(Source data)
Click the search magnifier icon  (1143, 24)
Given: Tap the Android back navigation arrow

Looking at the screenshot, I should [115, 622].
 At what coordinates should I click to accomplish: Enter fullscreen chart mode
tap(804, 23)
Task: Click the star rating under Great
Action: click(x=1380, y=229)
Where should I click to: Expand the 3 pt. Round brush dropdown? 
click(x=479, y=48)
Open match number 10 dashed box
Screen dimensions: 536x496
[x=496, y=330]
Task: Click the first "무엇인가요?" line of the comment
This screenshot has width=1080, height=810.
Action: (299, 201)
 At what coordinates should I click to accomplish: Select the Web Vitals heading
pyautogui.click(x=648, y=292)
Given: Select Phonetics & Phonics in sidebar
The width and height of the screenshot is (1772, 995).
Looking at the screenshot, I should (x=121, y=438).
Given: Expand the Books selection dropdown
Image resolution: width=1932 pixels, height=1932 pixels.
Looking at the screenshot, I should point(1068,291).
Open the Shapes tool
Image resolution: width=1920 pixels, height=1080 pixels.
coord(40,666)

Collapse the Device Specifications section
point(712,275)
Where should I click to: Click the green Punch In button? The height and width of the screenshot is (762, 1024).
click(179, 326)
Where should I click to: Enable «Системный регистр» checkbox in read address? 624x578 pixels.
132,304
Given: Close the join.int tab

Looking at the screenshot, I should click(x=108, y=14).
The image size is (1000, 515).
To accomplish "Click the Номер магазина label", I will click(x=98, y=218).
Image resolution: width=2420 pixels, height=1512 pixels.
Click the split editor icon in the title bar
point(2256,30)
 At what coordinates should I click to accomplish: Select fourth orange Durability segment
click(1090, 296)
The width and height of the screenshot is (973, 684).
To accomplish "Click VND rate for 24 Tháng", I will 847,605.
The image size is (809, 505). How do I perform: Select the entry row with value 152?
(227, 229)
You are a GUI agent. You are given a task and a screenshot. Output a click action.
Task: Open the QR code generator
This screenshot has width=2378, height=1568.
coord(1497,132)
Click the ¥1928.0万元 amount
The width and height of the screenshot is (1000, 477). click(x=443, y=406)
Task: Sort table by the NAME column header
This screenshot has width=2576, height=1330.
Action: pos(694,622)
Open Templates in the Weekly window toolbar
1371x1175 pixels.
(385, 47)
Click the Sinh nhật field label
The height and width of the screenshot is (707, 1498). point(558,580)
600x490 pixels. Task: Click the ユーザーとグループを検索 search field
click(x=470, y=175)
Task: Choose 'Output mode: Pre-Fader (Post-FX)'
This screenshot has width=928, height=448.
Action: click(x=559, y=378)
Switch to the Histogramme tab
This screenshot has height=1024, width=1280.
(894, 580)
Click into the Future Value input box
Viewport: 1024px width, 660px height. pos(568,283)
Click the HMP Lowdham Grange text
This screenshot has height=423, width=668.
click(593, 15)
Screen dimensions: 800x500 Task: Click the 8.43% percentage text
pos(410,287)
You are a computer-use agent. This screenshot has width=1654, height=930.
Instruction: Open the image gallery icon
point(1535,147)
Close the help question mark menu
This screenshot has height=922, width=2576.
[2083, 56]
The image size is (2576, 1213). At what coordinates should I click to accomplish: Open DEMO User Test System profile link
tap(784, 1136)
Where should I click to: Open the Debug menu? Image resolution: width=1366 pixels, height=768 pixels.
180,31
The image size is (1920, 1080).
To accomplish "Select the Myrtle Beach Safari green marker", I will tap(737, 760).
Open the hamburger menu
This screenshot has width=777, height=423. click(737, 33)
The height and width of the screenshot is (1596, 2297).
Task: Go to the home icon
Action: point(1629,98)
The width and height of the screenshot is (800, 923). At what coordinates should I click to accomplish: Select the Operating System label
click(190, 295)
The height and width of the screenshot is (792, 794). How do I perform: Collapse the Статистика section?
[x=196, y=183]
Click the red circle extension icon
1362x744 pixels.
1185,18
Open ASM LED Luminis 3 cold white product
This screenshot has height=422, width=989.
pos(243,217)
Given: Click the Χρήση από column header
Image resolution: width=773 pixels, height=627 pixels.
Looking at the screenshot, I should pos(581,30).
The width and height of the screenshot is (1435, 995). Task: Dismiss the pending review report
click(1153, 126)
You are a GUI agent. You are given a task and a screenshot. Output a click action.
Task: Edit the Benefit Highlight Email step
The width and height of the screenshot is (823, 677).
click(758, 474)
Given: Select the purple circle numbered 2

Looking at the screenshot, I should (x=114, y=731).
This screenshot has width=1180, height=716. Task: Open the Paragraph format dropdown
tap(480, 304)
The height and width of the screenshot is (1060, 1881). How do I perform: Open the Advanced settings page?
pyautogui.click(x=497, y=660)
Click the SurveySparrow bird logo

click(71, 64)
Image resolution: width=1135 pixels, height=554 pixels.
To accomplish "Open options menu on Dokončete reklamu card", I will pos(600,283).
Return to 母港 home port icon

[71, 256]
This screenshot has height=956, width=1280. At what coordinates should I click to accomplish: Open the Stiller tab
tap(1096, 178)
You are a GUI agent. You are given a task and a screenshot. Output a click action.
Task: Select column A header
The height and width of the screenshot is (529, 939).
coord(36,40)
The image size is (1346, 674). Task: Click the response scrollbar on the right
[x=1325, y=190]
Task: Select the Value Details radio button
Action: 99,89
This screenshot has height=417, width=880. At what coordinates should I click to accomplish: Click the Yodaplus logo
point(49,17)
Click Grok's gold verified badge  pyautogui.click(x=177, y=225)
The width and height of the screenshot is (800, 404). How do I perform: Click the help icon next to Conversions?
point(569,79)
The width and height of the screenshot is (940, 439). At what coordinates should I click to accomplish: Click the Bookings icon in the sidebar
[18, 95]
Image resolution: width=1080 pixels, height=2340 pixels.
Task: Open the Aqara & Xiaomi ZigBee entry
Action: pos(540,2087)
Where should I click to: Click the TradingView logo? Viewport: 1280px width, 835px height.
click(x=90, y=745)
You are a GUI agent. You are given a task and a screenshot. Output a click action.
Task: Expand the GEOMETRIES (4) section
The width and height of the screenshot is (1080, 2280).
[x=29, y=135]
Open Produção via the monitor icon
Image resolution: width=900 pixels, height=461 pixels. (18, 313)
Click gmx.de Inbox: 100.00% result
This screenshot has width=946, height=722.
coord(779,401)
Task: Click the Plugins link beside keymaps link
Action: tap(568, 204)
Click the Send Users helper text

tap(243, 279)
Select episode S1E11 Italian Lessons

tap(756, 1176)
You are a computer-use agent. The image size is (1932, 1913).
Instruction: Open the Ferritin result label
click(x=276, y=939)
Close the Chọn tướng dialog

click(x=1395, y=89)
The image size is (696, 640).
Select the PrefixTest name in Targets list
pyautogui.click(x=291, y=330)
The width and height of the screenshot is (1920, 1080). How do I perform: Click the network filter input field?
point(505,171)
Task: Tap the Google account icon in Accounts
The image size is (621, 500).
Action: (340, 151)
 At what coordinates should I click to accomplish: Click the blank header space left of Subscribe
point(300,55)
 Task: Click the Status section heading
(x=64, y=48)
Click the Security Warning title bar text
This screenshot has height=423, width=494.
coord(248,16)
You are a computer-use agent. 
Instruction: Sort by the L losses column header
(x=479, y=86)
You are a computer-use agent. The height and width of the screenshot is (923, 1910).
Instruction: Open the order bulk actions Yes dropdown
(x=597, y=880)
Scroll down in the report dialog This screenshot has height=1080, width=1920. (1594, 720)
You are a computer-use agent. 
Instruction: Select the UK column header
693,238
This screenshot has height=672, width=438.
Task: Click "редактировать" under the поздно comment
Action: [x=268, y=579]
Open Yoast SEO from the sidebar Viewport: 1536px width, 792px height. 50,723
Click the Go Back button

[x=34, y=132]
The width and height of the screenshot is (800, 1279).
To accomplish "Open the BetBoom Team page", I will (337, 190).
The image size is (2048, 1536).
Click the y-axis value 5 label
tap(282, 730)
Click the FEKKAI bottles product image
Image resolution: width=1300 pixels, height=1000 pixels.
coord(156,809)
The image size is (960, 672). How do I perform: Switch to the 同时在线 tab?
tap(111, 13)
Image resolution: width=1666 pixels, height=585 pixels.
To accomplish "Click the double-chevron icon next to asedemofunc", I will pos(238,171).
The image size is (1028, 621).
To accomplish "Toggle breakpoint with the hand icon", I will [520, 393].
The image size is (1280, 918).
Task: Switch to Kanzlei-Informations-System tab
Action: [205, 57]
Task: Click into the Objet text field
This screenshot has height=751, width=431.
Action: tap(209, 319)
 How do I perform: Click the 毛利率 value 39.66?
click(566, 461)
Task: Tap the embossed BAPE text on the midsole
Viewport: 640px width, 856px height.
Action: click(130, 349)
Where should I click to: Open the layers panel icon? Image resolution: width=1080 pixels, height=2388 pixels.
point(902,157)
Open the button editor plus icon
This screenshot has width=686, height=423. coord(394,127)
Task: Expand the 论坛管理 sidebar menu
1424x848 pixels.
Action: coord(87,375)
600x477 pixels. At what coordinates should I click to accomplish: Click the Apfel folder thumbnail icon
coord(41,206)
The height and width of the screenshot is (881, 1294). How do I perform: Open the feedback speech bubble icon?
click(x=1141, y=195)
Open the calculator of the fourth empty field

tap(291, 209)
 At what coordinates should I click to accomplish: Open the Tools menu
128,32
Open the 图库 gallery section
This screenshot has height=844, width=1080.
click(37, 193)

PROBLEM DETAILS: Return, character for character, the items from the very first line through the line that contains "pyautogui.click(x=648, y=292)", including that line.

SOLUTION TO THE EXERCISE:
Click the search magnifier icon  (1143, 24)
Given: Tap the Android back navigation arrow

Looking at the screenshot, I should [115, 622].
 At what coordinates should I click to accomplish: Enter fullscreen chart mode
tap(804, 23)
Task: Click the star rating under Great
Action: click(x=1380, y=229)
Where should I click to: Expand the 3 pt. Round brush dropdown? 
click(x=479, y=48)
Open match number 10 dashed box
Screen dimensions: 536x496
[x=496, y=330]
Task: Click the first "무엇인가요?" line of the comment
This screenshot has width=1080, height=810.
Action: (299, 201)
 At what coordinates should I click to accomplish: Select the Web Vitals heading
pyautogui.click(x=648, y=292)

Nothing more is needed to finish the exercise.